How to Remove a Fiduciary in Connecticut Banner

Fiduciaries do not always act in the best interest of the person they are obligated to protect. Here is how to remove an unethical fiduciary in Connecticut

When it’s time to engage in estate planning, naming an executor of the estate is a basic step. This executor is also known as a “fiduciary,” and by assuming the role, the fiduciary owes a legal duty to properly manage the estate.

Once appointed, a fiduciary typically has the legal latitude to pay debts, manage assets, dispose of assets and distribute property to beneficiaries. As you may imagine, this role comes with heavy responsibility and trust.

Unfortunately, some fiduciaries prove themselves utterly unworthy of that trust. In such cases, Connecticut state law provides some mechanisms to seek removal of a fiduciary.

How to Challenge a Fiduciary

According to Connecticut state law, there are four instances in which a fiduciary may be replaced: 

(1) The fiduciary becomes incapable of executing such fiduciary’s trust, neglects to perform the duties of such fiduciary’s trust, wastes the estate in such fiduciary’s charge, or fails to furnish any additional or substitute probate bond ordered by the court.

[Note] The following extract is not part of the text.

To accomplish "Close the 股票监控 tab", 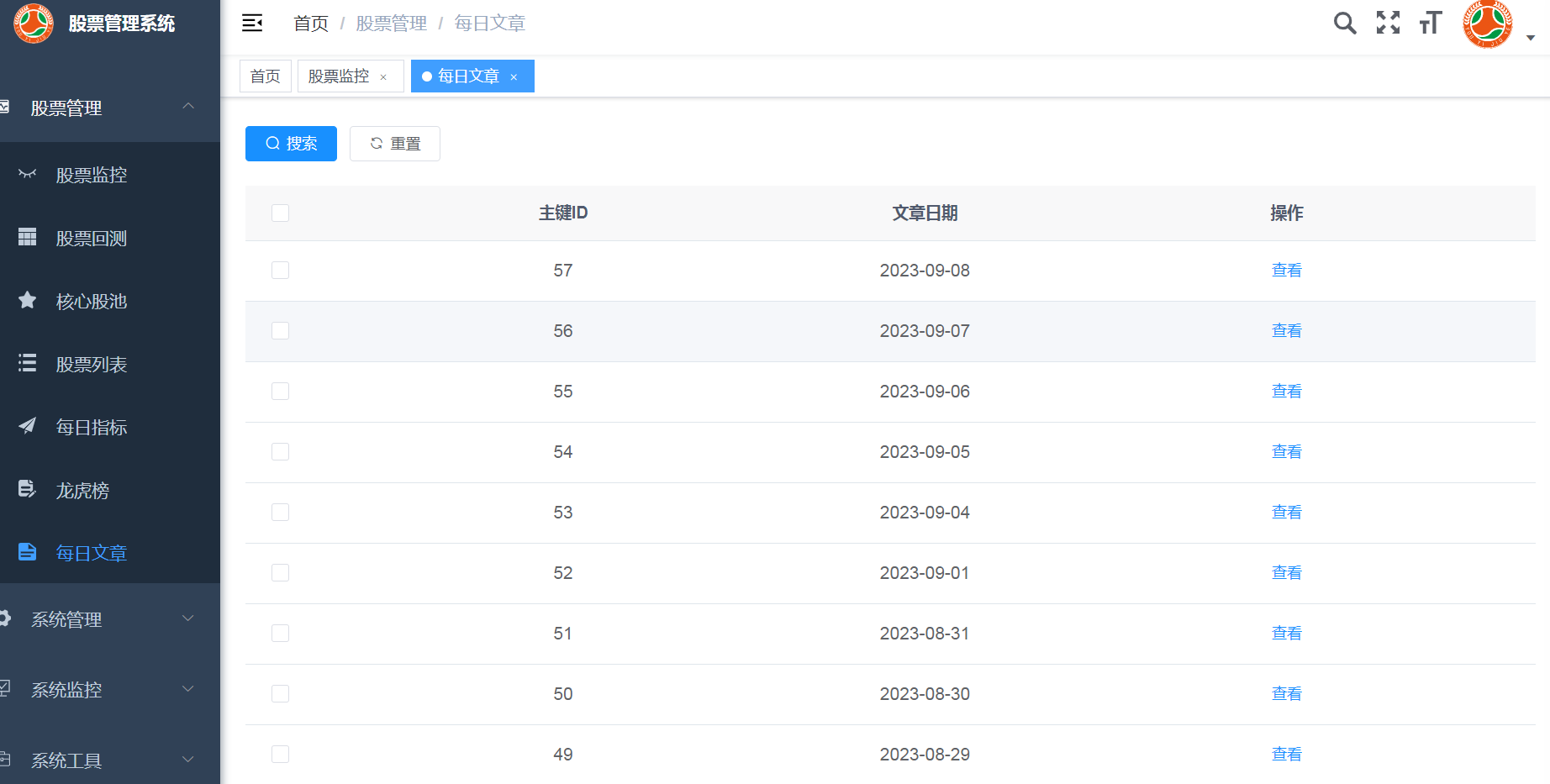I will (x=384, y=77).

(2) Lack of cooperation among co-fiduciaries substantially impairs the administration of the estate

(3) Because of unfitness, unwillingness or persistent failure of the fiduciary to administer the estate effectively, the court determines that removal of the fiduciary best serves the interests of the beneficiaries

(4) There has been a substantial change of circumstances or removal is requested by all of the beneficiaries, the court finds that removal of the fiduciary best serves the interests of all the beneficiaries and is not inconsistent with a material purpose of the governing instrument and a suitable co-fiduciary or successor fiduciary is available

If a fiduciary is acting improperly, this statute provides legal grounds for seeking the removal of a fiduciary.

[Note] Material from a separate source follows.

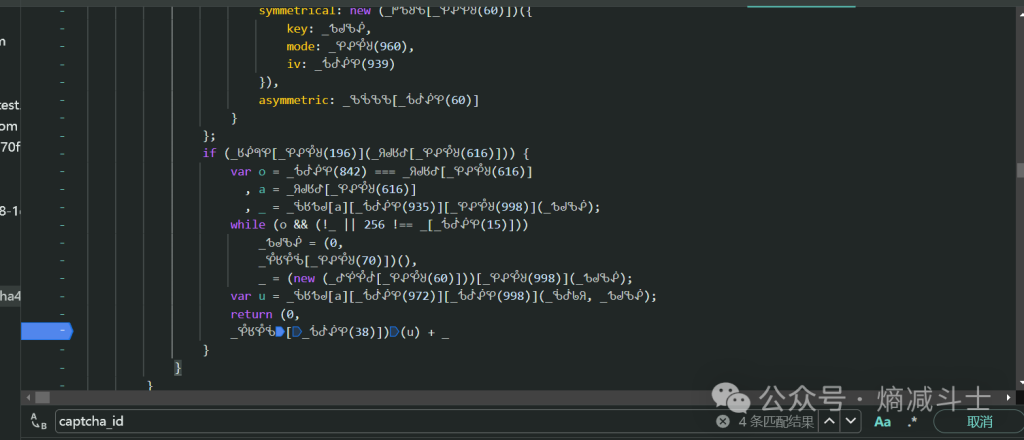Jump to the previous search match

(829, 422)
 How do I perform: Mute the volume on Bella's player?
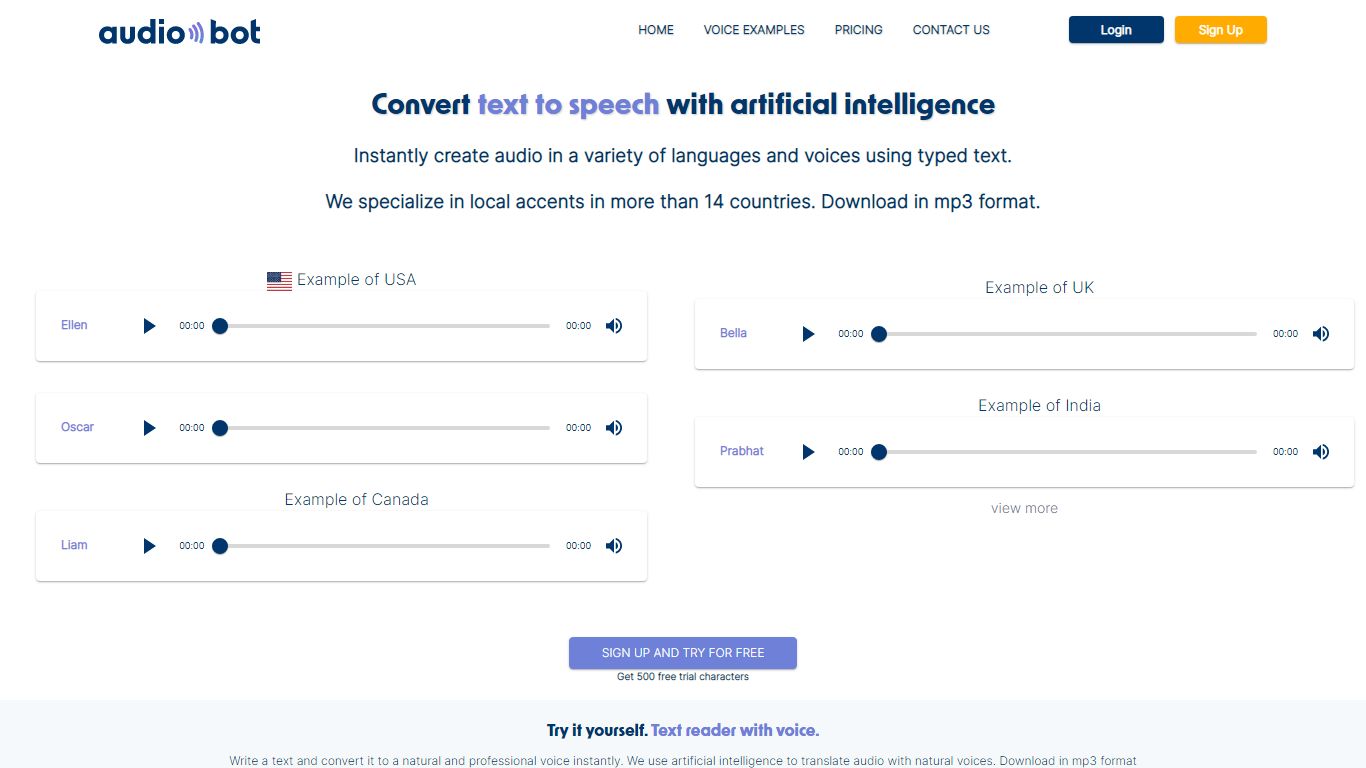coord(1320,333)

Common reasons why a fiduciary may be removed, including commingling of personal funds with estate funds; improper gifts, self-dealing, or neglecting to administer the estate in a way that serves the best interest of the estate.

How Do I Begin the Process?

The first step in removing a fiduciary is contacting a local law firm that is experienced in fiduciary disputes. This law firm can begin undertaking a full accounting of the fiduciary’s actions and help uncover any malfeasance.

Once there is evidence the fiduciary is not honoring his or her legal obligations, an action can be commenced in probate court to remove the fiduciary.

Once removed, the fiduciary must account for their actions and omissions, turn over all property of the estate to the appointed successor fiduciary, and may be required to reimburse the estate in certain circumstances.

Because these cases can be quite complex, finding an experienced local firm should be a top priority.